Stephanie Chan ’13, now a vice president for JPMorgan Chase & Co., was a student volunteer on the committee.

“Break Through is not your traditional networking event, nor was it ever intended to be,” she recalls.

“We designed events that were informative, collaborative and beneficial to individuals of diverse backgrounds, fields and philosophies,” Chan says. “We created opportunities to explore various topics, connect with peers and experienced professionals and to grow through shared experiences. Most importantly, we aimed to inspire individuals to be active participants in their futures and to envision their own definitions of success.” 

“Once everyone began to collaborate, our original concept really became the exciting event we know today,” Robertson adds. “I believe Break Through has become one of the university’s marquee events, demonstrating the passion that Susquehanna alumni have for supporting current students and the reciprocal commitment students have for self-development and their futures after graduation.” At Break Through 2022, nearly 200 alumni gathered virtually and in person — with approximately 700 students and 40 different panel discussions — during the six-day event. 


“We’ve found success because we really listen to students and give them the programming they want and need,” says Allie Grill, director of the university’s Career Development Center. “We pay attention to the topics being brought up by students in advising appointments, in classrooms, in meetings, etc., and then we find alumni who can speak to those topics.”

Susan Kreisher, associate director of alumni relations, notes that strong relationships with faculty partners have also contributed to Break Through’s success.
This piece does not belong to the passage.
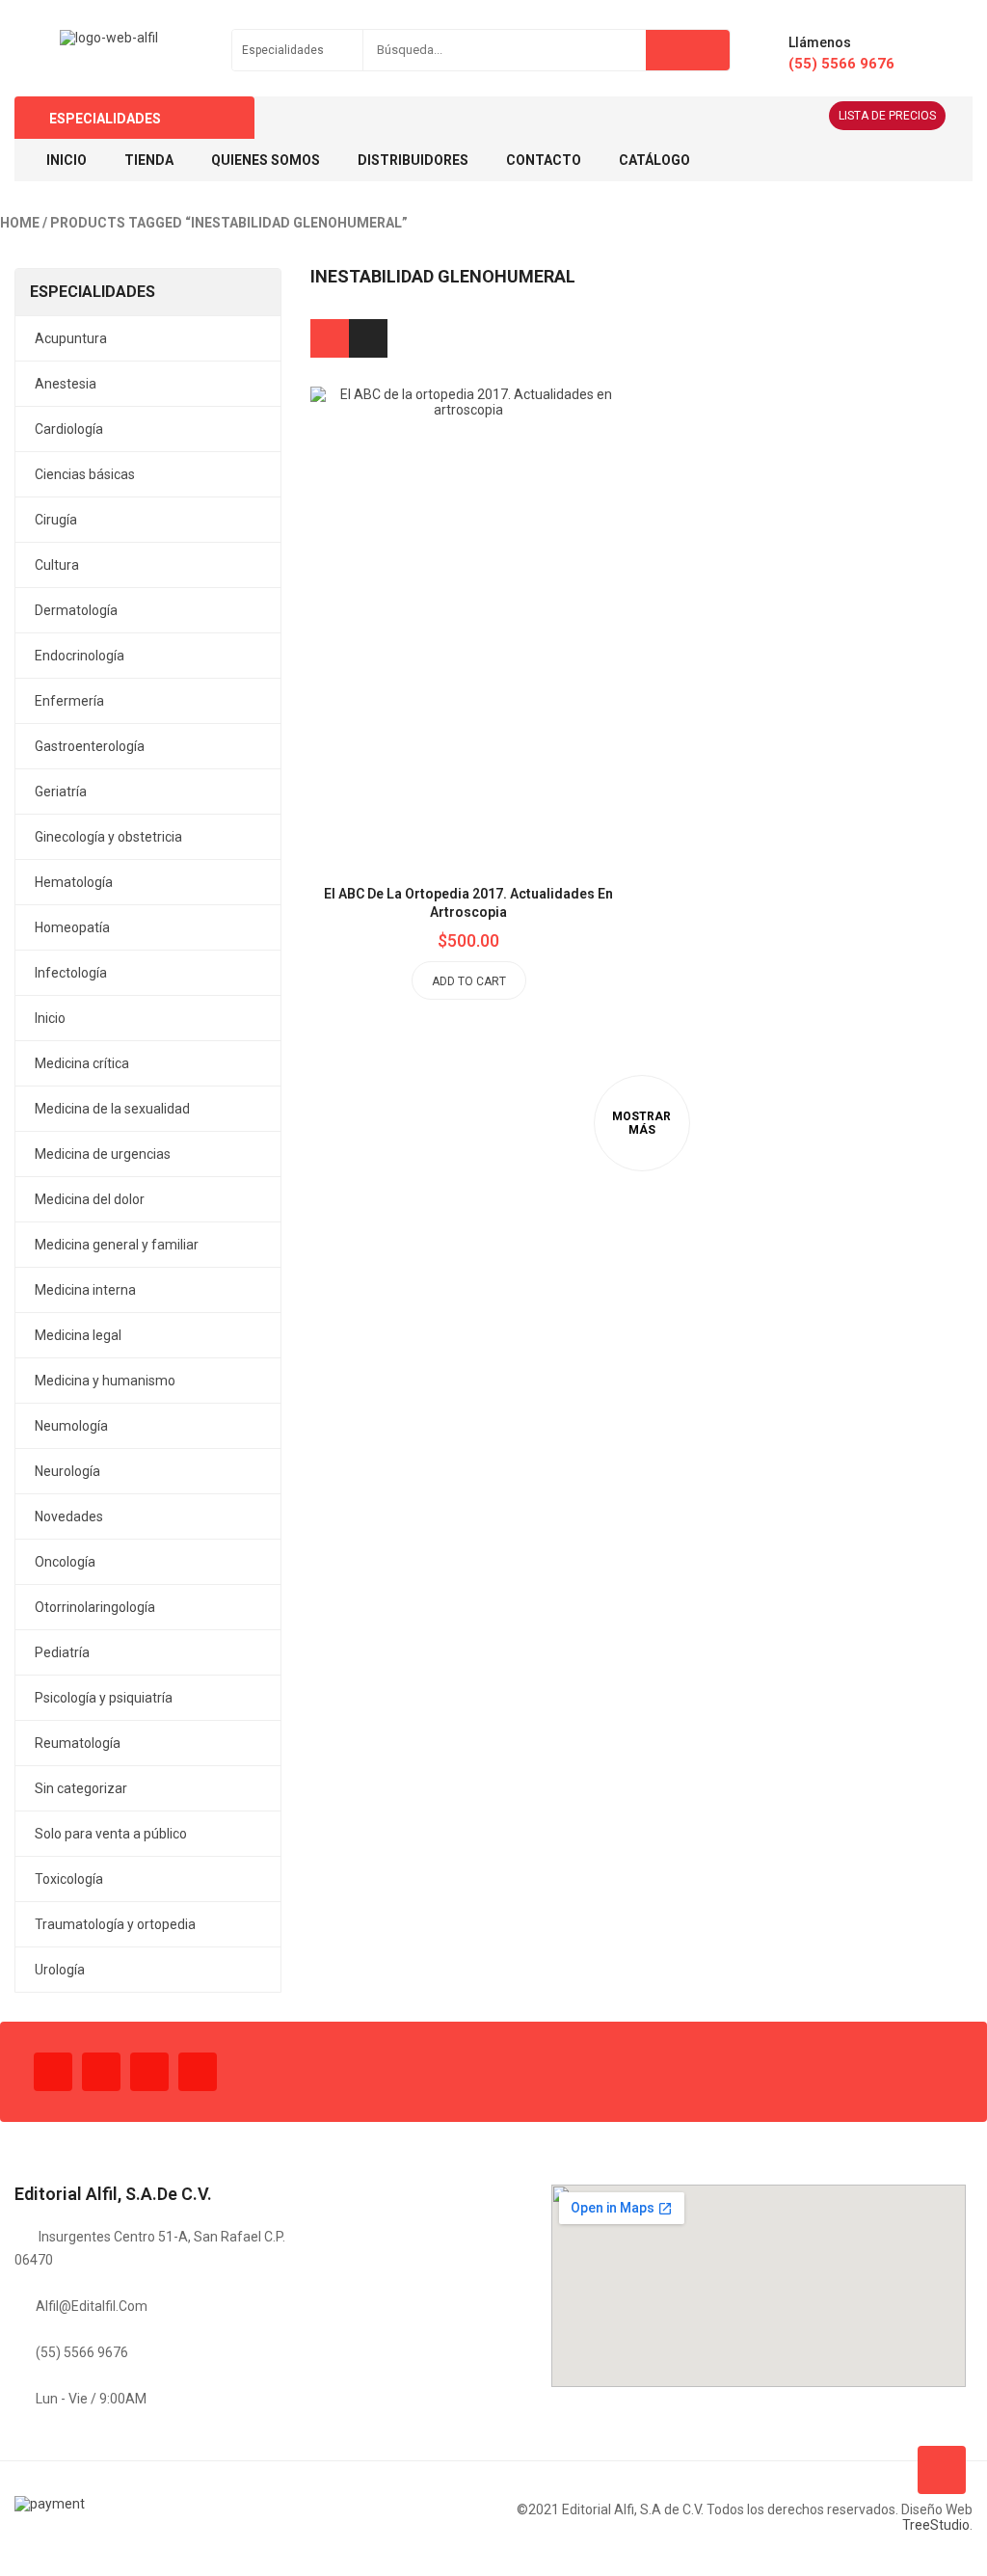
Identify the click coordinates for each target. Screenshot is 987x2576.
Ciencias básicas (85, 474)
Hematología (74, 882)
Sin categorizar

“Our faculty understand the importance of Break Through and the impact it can have on a student’s experience at Susquehanna,” she says. “They are our biggest advocates in encouraging students to attend the on-campus conference. And, they are able to identify qualified panelists —and are willing to serve as moderators in their sessions — ensuring that strong connections are made between alumni and student participants.”

In addition to career-specific panel discussions, alumni panelists also present general sessions on topics like money management and personal branding, and how to pivot when a first plan doesn’t work out. Additional conference programming includes a career expo with regional and national employers, résumé review, mock interviews, affinity group networking, free LinkedIn headshots and more.


As the university prepares for the next decade of Break Through conferences, Michaeline Shuman, assistant provost for post-graduate outcomes and civic engagement, sees evolution as a recipe for continued success.

“Our faculty partners continue to adapt their curriculum to meet the needs of the professional world,” Shuman says. “This is why our students can now study things like arts administration or sustainability management or luxury brand marketing.”

“Likewise, we will continue to evolve and offer Break Through programming that meets the needs of an ever-changing world,” she adds.

Future panel discussions could explore topics like managing mental health in the workplace, maintaining civic engagement throughout one’s lifetime or deciding when to move on from a professional opportunity.

“More and more, graduates are not just looking for a job. They are hoping to answer their calling and to be a part of something that they are passionate about,” Shuman says. “They want to work for employers that are socially conscious, that care about the environment and sustainability, and that are invested in diversity and inclusion.”